Jamie Gleeson, 49, appeared remotely in the Melbourne Magistrates’ Court on Wednesday afternoon still wearing an orange high-vis shirt.
He kept his head down, and could be heard deeply sighing on several occasions.
Prosecutor Mr Kerwin told the court police would need a significant amount of time to prepare the case, requesting 16 weeks to account for the “large number of children involved” and size of the collision.
He said Mr Gleeson had been charged with four counts of dangerous driving causing serious injury and may face “additional charges” after investigations into the incident continue.
The court heard the man, from Melbourne’s outer west, had been a truck driver for 18-years and had just finished work driving clay from Bulla to Kensington when the crash occurred.
Reading the police summary, Mr Kerwin said Mr Gleeson told police he was on his “usual route home” at the time and driving about 70km per hour.
“Next thing I know the bus in front slowed,” he allegedly told police.
“I tried to take evasive action but I couldn’t.”
Mr Kerwin said Mr Gleeson recounted seeing “sun flickers” from through trees which he knew could distort his vision.
He allegedly told police he would usually react by slowing down, but on this occasion he didn’t.
According to the summary, Mr Gleeson stopped at the scene, called triple-0 and began helping pull children from the records.
There was no allegation Mr Gleeson was affected by drugs or alcohol.
His lawyer, Ms Edwards, successfully applied for his bail saying there was “no allegation he tried to abscond or minimise his involvement”.
The bus, which was carrying 45 schoolchildren, was allegedly struck from behind by a tipper truck while at an Eynesbury intersection, in Melbourne’s west, at about 3.45pm on Tuesday.
About 40m of pre-impact breaking marks were located by investigators.

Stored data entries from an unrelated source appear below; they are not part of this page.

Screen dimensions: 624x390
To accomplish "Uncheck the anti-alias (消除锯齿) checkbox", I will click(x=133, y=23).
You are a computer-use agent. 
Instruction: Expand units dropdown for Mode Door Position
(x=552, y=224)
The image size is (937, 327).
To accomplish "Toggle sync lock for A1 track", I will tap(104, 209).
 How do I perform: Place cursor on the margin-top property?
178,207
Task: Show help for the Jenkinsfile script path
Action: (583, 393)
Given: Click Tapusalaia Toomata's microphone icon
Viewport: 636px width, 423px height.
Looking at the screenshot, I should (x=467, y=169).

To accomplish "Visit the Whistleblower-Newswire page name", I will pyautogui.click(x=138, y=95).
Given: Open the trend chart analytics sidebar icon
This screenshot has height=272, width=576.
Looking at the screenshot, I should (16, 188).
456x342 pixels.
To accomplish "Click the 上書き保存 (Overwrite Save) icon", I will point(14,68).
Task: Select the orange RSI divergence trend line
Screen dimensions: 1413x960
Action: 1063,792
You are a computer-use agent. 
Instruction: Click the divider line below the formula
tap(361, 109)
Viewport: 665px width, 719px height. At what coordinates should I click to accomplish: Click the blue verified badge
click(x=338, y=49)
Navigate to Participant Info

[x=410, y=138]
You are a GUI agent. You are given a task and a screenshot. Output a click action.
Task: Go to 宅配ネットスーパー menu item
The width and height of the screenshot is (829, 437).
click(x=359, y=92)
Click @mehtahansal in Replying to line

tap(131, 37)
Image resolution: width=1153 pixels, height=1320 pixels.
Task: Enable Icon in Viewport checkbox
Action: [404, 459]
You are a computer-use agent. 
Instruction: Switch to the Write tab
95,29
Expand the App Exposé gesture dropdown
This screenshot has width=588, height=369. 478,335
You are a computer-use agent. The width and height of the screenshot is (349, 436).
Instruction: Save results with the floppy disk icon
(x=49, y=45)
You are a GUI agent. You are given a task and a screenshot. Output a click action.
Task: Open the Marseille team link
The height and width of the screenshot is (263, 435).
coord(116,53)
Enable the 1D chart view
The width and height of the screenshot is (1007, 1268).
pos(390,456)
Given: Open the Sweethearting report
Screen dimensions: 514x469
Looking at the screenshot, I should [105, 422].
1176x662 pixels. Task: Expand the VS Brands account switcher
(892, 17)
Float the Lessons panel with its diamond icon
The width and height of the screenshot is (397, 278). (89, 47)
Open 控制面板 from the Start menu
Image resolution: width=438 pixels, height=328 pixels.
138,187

The court heard the ages of all involved were not yet known, but nine “school-age children” were found trapped in the wreckage, eight suffered life-threatening injuries and two had since had hands and arms amputated.
Eight were described as seriously injured, while 30 were “walking wounded”.
Victoria Police Superintendent Michael Cruse said children had suffered “really life-changing injuries”.
“The injuries were really life-changing and this incident was avoidable,” he told media on Wednesday afternoon.
Superintendent Cruse said “inattention” is being considered as part of the investigation, with more charges expected to be laid.
Eighteen children from Exford Primary School were taken to hospital, seven with serious injuries.
Exford Primary School Principal Lisa Campo told reporters a community member had called the school, alerting her of the bus crash just as staff were set to sit down for a meeting.
“They said the bus has been in an accident … I said ‘got to go’ and they all followed me down,” Ms Campo said.
“I didn’t know what I was going to see; I honestly thought we’d be there comforting some distressed kids who had been in a minor collision … I didn’t ever expect to see that and hope I never see that again.
The bus driver, a 52-year-old Melton West man, was taken to hospital with non-life-threatening injuries.
Superintendent Cruse praised the bus driver for immediately jumping to action and helping the children despite being injured.
Passers-by also “heroically” stopped to assist children being removed from the bus.
“Some of the children were trapped and it was horrific scenes,” Superintendent Cruse said.
“It was chaotic and it would’ve been really confronting for those passers-by.”
Royal Children’s Hospital chief executive Bernadette McDonald gave an update on the condition of the seven children, whose ages range from 5 to 11, with serious injuries on Wednesday morning.
“We have a number of children with partial, one child has had a complete amputation,” she said.
She said one child was in the intensive care unit.
“The children have suffered multiple and traumatic injuries, including partial and complete amputations of arms, multiple crush limb injuries, severe lacerations to head and body injuries, glass shard injuries and three patients are currently receiving spinal support and being monitored, carefully, in terms of spinal injuries.
“We still have two patients to go into theatre. The theatre teams did operate until the early hours of the morning, and we still have more theatre to go today. Some of these patients will require returns to theatres and multiple surgeries in the coming days and the coming weeks.
“When we became aware of the nature of the injuries, we called in specialist plastic surgery and vascular surgery support from the Royal Melbourne Hospital.
Ms McDonald said she was “very surprised” that there were no fatalities.
“I would never say we’re lucky,” she said.
Mr Gleeson was granted bail by Magistrate Andrew McKenna and will return to court on October 18.
He cannot leave Victoria or drive a heavy vehicle while on bail.